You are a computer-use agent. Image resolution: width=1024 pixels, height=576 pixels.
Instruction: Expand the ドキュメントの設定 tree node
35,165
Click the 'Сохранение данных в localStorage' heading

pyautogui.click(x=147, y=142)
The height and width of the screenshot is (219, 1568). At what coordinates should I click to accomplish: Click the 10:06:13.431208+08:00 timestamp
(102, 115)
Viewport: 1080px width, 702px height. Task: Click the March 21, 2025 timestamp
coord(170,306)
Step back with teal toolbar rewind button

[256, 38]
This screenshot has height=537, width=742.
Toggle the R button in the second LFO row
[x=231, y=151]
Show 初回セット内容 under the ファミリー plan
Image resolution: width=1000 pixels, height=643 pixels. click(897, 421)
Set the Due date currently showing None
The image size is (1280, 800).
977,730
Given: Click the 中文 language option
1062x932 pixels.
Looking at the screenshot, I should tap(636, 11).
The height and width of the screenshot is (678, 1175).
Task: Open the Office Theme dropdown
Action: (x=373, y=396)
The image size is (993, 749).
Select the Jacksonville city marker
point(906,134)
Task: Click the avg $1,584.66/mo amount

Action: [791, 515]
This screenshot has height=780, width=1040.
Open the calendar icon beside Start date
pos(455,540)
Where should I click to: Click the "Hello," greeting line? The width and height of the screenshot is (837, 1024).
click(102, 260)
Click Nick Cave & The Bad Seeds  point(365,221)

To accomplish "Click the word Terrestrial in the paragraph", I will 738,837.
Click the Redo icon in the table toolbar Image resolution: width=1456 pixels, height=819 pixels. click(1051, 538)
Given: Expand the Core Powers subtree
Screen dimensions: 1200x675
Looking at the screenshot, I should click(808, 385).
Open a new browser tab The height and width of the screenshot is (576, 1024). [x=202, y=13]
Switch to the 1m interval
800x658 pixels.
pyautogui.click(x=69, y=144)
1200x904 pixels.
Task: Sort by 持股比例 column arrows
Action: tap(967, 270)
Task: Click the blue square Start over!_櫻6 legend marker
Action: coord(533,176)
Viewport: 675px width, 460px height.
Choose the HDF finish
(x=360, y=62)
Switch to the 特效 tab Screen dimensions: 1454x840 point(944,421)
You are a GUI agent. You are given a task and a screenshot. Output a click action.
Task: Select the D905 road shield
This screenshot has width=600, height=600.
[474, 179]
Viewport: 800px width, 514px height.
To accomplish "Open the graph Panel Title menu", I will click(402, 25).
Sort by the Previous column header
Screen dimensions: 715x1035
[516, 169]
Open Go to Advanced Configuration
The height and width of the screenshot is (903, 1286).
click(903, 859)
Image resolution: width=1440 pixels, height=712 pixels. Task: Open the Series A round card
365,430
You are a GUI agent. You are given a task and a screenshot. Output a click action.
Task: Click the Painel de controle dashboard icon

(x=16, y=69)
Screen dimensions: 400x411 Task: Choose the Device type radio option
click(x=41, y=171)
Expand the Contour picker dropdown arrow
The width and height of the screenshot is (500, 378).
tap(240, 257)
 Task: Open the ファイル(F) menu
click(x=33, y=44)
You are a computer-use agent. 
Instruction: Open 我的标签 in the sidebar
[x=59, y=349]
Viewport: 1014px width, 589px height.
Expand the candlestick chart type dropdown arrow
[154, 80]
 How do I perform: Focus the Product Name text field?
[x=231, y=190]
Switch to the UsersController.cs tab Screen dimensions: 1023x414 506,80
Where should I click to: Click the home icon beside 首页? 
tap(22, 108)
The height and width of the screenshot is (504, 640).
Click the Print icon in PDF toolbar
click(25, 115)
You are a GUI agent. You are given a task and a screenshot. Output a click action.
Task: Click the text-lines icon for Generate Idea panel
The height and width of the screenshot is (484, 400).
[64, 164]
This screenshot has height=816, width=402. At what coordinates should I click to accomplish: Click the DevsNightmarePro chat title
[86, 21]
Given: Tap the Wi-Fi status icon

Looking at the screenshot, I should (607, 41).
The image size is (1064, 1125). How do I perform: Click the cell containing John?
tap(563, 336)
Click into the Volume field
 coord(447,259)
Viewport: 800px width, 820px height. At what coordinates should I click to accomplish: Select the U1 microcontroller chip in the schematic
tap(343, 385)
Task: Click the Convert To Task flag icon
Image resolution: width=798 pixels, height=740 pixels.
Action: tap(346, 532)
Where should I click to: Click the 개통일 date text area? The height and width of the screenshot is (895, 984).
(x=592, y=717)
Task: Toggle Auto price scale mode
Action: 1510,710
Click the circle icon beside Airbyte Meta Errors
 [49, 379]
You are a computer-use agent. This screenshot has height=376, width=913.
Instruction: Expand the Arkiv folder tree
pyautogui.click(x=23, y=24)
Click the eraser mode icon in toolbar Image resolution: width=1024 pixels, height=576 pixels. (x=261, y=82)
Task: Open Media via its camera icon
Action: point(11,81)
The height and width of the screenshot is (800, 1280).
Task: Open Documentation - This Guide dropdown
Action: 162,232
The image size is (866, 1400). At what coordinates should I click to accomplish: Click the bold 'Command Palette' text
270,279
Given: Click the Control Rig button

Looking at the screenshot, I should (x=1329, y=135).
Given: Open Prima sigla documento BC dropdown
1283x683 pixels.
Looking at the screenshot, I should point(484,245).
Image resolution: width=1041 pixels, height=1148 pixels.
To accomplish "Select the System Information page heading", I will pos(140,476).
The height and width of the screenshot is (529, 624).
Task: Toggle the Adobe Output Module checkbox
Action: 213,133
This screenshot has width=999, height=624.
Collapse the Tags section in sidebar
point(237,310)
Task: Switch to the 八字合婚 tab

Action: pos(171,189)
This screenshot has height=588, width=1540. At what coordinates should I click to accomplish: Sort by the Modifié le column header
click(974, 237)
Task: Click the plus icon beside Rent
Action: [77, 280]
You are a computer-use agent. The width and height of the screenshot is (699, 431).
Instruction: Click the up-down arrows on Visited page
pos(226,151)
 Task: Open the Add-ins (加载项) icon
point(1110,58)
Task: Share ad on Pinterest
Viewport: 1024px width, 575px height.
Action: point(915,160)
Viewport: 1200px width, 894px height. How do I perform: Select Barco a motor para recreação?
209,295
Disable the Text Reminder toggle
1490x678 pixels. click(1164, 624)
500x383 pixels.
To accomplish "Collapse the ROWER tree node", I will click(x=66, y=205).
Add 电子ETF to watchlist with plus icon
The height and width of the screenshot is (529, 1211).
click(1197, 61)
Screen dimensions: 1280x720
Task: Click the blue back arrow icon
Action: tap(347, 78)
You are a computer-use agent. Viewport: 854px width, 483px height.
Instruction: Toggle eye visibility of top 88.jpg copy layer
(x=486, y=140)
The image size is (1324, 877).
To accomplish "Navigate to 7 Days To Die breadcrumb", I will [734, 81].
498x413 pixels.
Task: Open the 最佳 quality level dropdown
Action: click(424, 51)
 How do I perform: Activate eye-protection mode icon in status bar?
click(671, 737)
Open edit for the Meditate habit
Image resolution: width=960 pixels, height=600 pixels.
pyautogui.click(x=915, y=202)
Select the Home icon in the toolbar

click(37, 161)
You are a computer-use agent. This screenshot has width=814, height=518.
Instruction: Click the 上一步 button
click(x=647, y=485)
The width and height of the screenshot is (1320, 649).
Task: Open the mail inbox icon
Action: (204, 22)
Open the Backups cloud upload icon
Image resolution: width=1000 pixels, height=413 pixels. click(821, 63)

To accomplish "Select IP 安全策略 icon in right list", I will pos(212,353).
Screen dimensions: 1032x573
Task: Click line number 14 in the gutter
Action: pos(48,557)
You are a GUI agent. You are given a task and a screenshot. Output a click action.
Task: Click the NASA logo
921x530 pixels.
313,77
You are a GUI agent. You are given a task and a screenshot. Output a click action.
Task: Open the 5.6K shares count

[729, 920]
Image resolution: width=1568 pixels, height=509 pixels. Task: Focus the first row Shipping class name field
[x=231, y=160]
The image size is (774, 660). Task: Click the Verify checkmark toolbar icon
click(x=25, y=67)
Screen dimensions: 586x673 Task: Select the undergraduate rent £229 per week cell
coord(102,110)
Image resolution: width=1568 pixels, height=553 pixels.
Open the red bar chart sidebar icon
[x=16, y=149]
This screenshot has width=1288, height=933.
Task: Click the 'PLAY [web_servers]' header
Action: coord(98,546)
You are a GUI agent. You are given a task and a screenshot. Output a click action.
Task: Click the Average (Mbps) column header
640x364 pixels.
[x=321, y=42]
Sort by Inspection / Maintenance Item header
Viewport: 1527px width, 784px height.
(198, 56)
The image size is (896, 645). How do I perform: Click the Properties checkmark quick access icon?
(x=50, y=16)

□ □ □

- Required work: Lines with the word "computer": copy each one from the data above.

- Final answer:
You are a computer-use agent. Image resolution: width=1024 pixels, height=576 pixels.
You are a computer-use agent. 
You are a computer-use agent. This screenshot has height=376, width=913.
You are a computer-use agent. The width and height of the screenshot is (699, 431).
You are a computer-use agent. Viewport: 854px width, 483px height.
You are a computer-use agent. This screenshot has width=814, height=518.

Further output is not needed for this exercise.